## What you should do
Return each line of the material that contains the string "pixels", treating uppercase and lowercase as different.

## Data to process
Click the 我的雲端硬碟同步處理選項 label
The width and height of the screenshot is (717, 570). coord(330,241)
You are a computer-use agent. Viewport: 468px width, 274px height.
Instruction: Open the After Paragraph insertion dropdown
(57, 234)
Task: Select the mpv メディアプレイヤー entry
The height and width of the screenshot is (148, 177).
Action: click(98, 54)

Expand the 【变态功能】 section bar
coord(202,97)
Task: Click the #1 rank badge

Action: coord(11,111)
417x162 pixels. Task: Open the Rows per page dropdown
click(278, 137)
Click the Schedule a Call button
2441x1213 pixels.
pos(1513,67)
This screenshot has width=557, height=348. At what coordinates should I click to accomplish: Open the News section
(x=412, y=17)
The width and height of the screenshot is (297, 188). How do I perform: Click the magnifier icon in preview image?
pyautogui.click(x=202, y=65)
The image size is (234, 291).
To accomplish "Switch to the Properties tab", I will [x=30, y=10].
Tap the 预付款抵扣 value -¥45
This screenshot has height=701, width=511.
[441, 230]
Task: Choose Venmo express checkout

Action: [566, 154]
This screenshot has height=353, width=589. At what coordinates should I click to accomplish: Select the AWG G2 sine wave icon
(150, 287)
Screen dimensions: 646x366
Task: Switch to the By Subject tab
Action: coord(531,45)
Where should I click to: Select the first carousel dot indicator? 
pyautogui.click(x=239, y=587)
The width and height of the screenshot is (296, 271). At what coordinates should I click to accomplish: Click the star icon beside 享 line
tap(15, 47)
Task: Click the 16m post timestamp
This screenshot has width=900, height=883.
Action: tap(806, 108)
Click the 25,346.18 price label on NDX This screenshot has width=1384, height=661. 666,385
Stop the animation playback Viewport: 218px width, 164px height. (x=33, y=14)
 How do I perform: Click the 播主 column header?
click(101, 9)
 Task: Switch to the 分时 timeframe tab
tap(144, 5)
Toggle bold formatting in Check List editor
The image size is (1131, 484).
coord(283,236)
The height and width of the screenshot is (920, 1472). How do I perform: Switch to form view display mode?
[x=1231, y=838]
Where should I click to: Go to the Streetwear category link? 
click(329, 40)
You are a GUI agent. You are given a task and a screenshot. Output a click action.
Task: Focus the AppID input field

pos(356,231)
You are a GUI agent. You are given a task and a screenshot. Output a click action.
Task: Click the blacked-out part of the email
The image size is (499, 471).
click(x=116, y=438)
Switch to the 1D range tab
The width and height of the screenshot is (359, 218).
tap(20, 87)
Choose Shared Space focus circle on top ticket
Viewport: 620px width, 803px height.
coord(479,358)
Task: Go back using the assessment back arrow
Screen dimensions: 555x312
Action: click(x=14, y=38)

## Result
417x162 pixels. Task: Open the Rows per page dropdown
2441x1213 pixels.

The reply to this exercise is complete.